Paulo Raimundo, de 49 anos, defende que o PS deve viabilizar a proposta comunista para a criação de uma comissão de inquérito sobre a utilização da Base das Lajes pelos Estados Unidos.

À margem de um almoço nos Estaleiros da Câmara Municipal da Amadora, esta terça-feira, dia 19, o secretário-geral do PCP argumentou que não há motivos para o PS rejeitar a iniciativa: "Depois daquela conversa toda do PS, depois daquela indignação do PS, depois de ter a iniciativa de chamar o ministro, não há nenhuma razão, não vejo nenhuma razão, para que o PS possa votar contra a nossa iniciativa.”

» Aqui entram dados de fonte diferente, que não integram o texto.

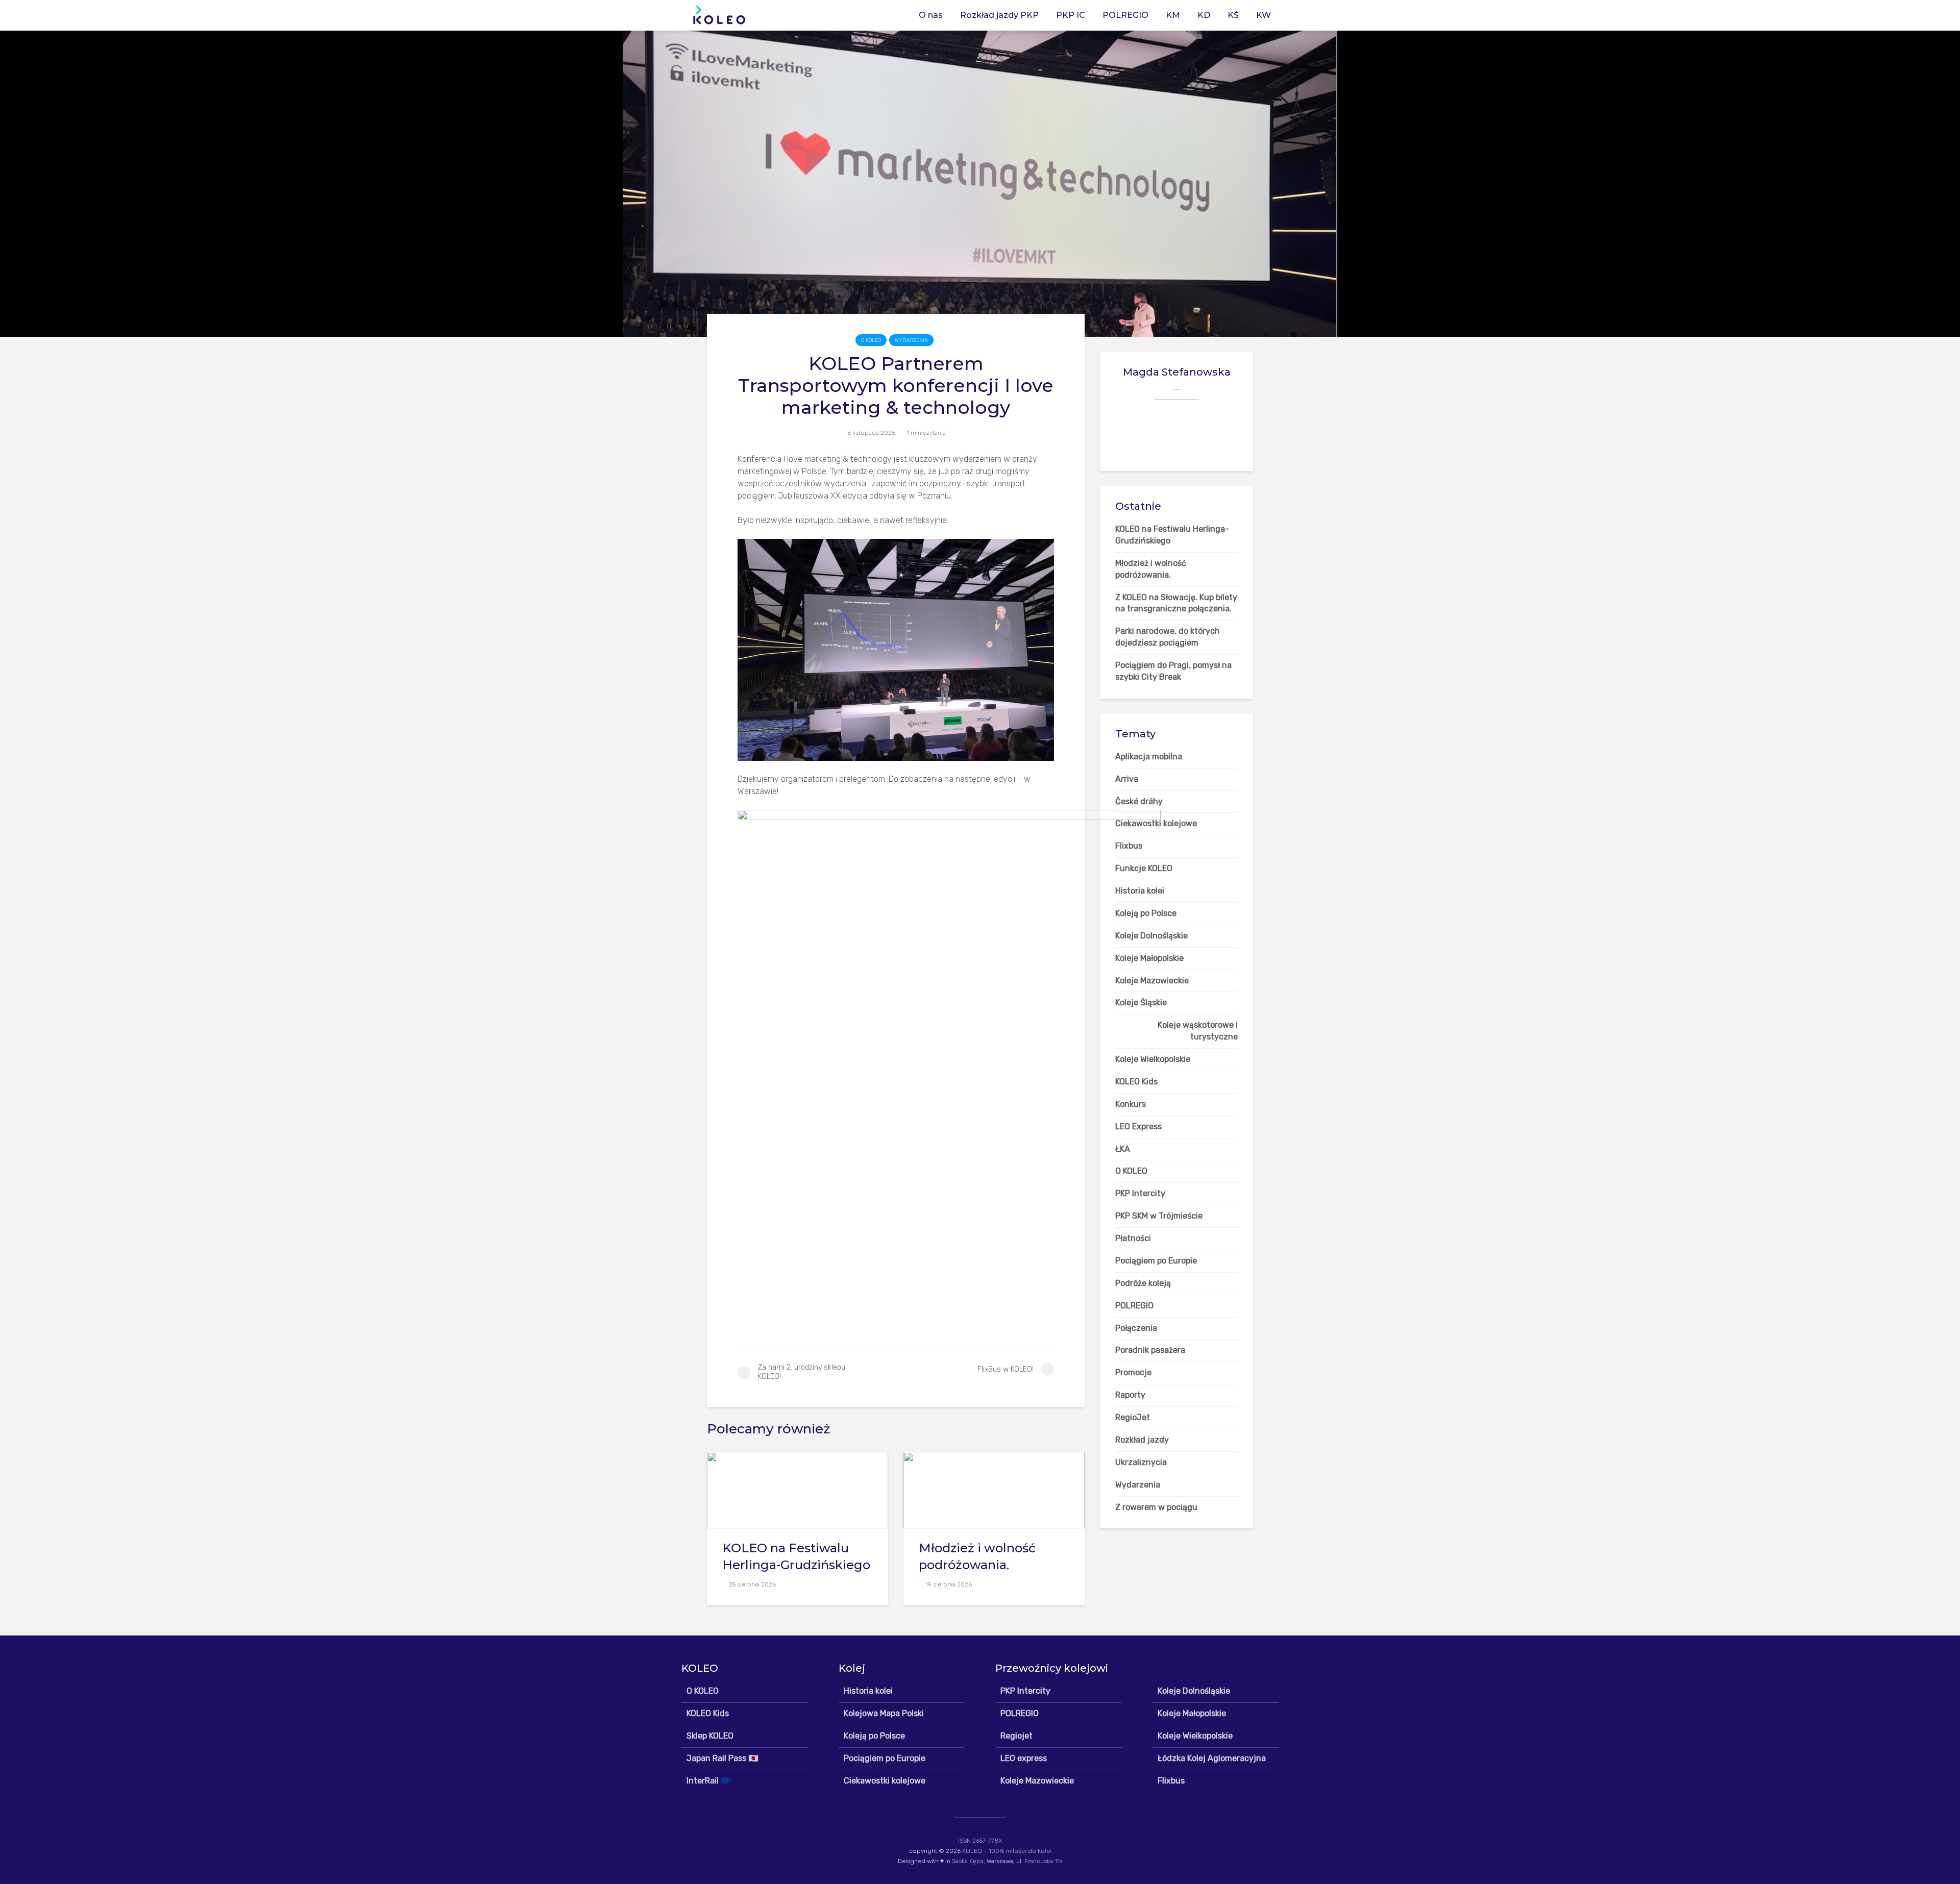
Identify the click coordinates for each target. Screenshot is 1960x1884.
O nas (931, 15)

A proposta do PCP surge na sequência de notícias que indicam que os socialistas se preparam para votar contra iniciativas do PCP e do BE que defendem a criação de uma comissão de inquérito ao uso da Base das Lajes, nos Açores, por forças norte-americanas, no contexto do conflito envolvendo os Estados Unidos, Israel e o Irão.

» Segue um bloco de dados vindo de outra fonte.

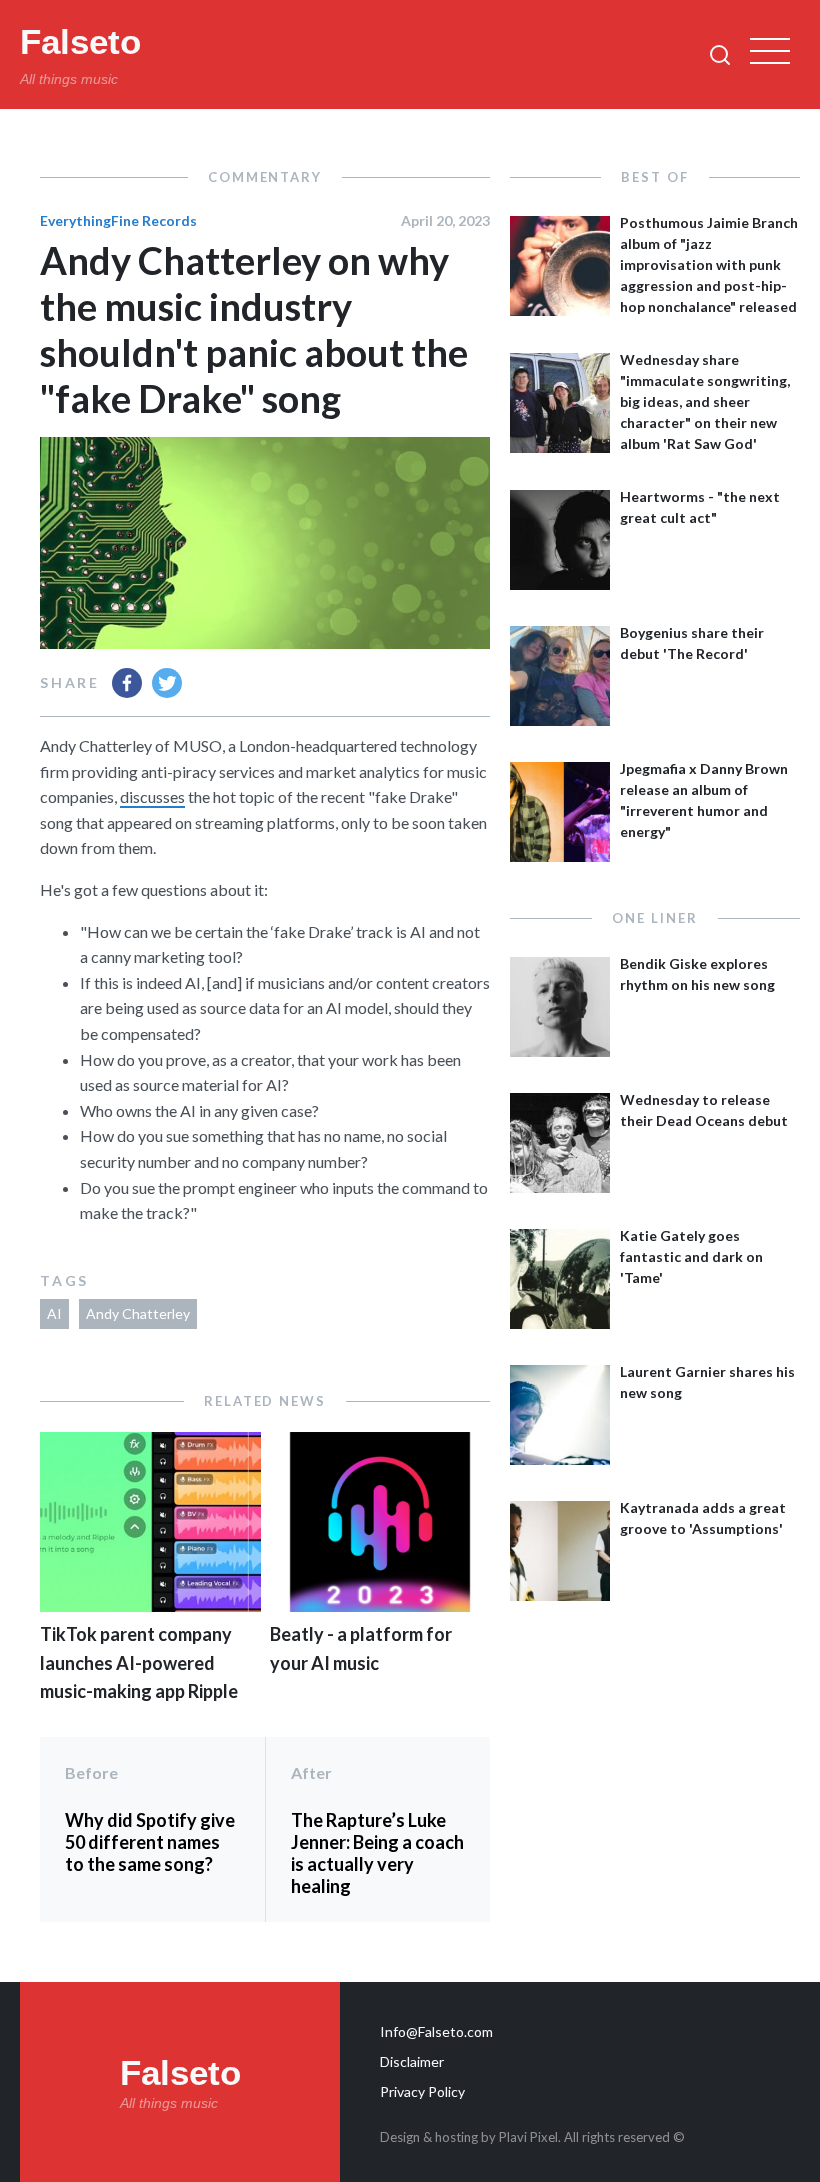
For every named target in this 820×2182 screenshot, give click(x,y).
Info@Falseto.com (436, 2031)
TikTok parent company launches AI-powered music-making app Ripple (139, 1663)
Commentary (265, 177)
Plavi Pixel (528, 2137)
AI (54, 1313)
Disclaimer (412, 2061)
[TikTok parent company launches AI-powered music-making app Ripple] (150, 1605)
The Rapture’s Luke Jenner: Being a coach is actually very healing (377, 1853)
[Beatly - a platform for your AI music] (380, 1605)
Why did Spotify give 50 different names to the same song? (150, 1842)
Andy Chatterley (138, 1313)
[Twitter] (167, 683)
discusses (152, 796)
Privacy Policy (422, 2091)
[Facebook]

Para Paulo Raimundo, o objetivo da iniciativa é aprofundar o escrutínio sobre a utilização de infraestruturas nacionais. "A nossa iniciativa quer aprofundar todo o grau de questões que se relacionam com o nosso território nacional, com o nosso espaço aéreo nacional", referiu, acrescentando que está em causa o enquadramento da utilização da base no plano internacional.

O dirigente do PCP defendeu ainda, em declarações à Lusa, que a soberania nacional deve ser salvaguardada. "Portugal não é um apêndice dos Estados Unidos", recordou, sublinhando que "é preciso que o nosso território e o espaço aéreo estejam salvaguardados".

Paulo Raimundo alertou também para o impacto político de um eventual voto contra do PS, considerando-o um "erro político", e defendeu que o tema exige mais do que audições parlamentares. "O PS tem de ser coerente", disse, acrescentando que ficaria surpreendido se os socialistas "se alinhassem com o PSD e com o CDS para inviabilizar a comissão de inquérito".

O líder comunista criticou as declarações do ministro dos Negócios Estrangeiros, Paulo Rangel, afirmando que o governante "meteu-se numa grande embrulhada" e que essa situação acabou por ter repercussões mais amplas.

A polémica em torno da Base das Lajes intensificou-se após declarações do secretário de Estado norte-americano, Marco Rubio, que elogiou a utilização da infraestrutura por parte dos Estados Unidos. Em reação, o Ministério dos Negócios Estrangeiros português esclareceu que a autorização foi concedida apenas após o pedido formal e sob condições previamente definidas.

O parlamento deverá apreciar os requerimentos do PCP e do BE, na próxima reunião da comissão de Negócios Estrangeiros, prevista para terça-feira, dia 26.